Postby Steve James on Sun May 24, 2009 6:27 pm

Such as? I have heard this line of propaganda from the people responsible for the detention and torture, but I have never seen anything remotely resembling evidence. They always say they've gotten important info, but they can't tell us what it is because, then we'd know.


Actually, the first agent responsible for interrogating the Sheik did get information, only not from "enhanced interrogation." That's the thing. Information was gleaned, but, according to the interrogators, almost none from water-boarding.

FBI interrogators suspected CIA's aim was to 'belittle' detainee with harsh treatment

Contradicting the assertions of President Bush and waterboarding advocates at the CIA, federal investigators say a suspected al Qaeda operative who was subjected to the simulated drowning technique produced increasingly unreliable information after his interrogators began treating him harshly.

Abu Zubaida was captured in 2002 and moved through the CIA's secret prison system for much of that year. Although the FBI says Zubaida was a fairly low-level associate of some al Qaeda players, the CIA was convinced that he actually was a high-level terrorist who simply was holding out on them.

They turned to waterboarding and other unknown harsh interrogation techniques in an attempt to break the suspect, but ended up producing little more than a stream of specious claims delivered under duress from a suspect who was having water forced into his lungs, according to a former investigator who reviewed his case file.
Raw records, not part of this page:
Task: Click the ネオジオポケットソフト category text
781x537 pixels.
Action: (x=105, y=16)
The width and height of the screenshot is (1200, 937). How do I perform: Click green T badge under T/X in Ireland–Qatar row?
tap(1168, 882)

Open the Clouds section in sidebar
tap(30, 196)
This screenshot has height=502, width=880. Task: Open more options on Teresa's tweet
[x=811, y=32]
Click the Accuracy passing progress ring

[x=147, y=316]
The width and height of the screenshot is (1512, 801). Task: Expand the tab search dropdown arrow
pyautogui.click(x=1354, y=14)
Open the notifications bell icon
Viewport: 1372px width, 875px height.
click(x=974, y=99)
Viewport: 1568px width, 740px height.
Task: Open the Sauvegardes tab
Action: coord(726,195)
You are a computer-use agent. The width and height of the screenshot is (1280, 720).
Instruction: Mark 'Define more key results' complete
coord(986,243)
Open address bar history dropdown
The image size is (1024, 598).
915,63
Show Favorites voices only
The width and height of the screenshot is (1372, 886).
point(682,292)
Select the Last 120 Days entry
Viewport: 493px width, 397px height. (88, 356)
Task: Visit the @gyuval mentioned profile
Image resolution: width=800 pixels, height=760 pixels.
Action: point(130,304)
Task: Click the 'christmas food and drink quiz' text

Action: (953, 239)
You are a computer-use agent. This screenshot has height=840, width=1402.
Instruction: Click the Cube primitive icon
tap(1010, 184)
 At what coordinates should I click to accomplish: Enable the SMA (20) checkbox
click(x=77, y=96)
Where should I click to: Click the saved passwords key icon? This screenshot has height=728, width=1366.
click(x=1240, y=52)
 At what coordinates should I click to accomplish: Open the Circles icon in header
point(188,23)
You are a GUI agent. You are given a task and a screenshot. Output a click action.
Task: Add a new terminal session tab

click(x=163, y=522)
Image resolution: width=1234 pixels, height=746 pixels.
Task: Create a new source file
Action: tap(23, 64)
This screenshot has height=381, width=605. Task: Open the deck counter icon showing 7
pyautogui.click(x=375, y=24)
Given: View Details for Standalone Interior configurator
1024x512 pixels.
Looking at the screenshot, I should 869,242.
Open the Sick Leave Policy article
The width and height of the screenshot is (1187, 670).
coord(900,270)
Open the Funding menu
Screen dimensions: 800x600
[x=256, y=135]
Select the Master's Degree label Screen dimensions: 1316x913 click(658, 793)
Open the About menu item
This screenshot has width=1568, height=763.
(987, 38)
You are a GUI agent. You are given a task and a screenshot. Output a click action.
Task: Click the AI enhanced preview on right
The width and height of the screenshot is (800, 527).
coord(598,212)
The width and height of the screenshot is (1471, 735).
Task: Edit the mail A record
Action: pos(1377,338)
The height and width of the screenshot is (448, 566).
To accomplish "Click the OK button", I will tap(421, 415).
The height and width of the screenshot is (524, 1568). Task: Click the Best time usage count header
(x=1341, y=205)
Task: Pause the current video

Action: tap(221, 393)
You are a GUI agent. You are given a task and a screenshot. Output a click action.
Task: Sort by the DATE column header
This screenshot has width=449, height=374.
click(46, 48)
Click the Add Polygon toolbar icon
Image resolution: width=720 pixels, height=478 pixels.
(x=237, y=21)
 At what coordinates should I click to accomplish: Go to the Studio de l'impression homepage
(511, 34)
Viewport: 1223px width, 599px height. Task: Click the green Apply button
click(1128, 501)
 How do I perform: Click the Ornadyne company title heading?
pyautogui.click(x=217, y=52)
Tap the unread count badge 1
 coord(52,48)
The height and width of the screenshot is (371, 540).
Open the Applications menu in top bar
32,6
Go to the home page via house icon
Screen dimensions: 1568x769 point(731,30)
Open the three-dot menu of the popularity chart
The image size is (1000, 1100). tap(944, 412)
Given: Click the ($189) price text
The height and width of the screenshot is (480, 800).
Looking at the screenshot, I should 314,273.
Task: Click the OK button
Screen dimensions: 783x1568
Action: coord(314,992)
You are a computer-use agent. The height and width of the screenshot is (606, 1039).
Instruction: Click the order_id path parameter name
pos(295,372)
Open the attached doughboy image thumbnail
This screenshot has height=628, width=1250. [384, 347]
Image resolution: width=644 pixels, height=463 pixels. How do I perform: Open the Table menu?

"I don't have confidence in anything he says, because once you go down that road, everything you say is tainted," retired FBI agent Daniel Coleman told the Washington Post, referring to the harsh measures. "He was talking before they did that to him, but they didn't believe him. The problem is they didn't realize he didn't know all that much."

Zubaida's interrogation and harsh treatment were recorded by the CIA, but the evidence of what, if any, actionable intelligence he delivered under conditions critics liken to torture disappeared in 2005, when the agency destroyed hundreds of hours of videotapes depicting similar interrogations.

Captured at a suspected al Qaeda safe house in Pakistan on Mar. 28, 2002, Zubaida was soon identified and whisked off to the CIA's network of secret prisons. He had been named as a fellow plotter in a failed 1999 attempt to bomb the Los Angeles airport, and the 9/11 Commission said he was a "longtime ally of bin Laden" who helped run a terrorist training camp in Afghanistan before the Sept. 11 attacks.

In his first month of captivity, report the Post's Dan Eggen and Walter Pincus, Zubaida handed over information that led to the capture of Jose Padilla and identified Khalid Sheik Mohammed as a 9/11 plotter.

That was all before the CIA turned to harsh techniques. Instead of continuing what appeared to be working, though, the CIA was convinced Zubaida was holding out on them, and they decided to begin "not torturing" him by keeping him naked in his cell, subjecting him to extreme cold and playing loud rock music at all hours.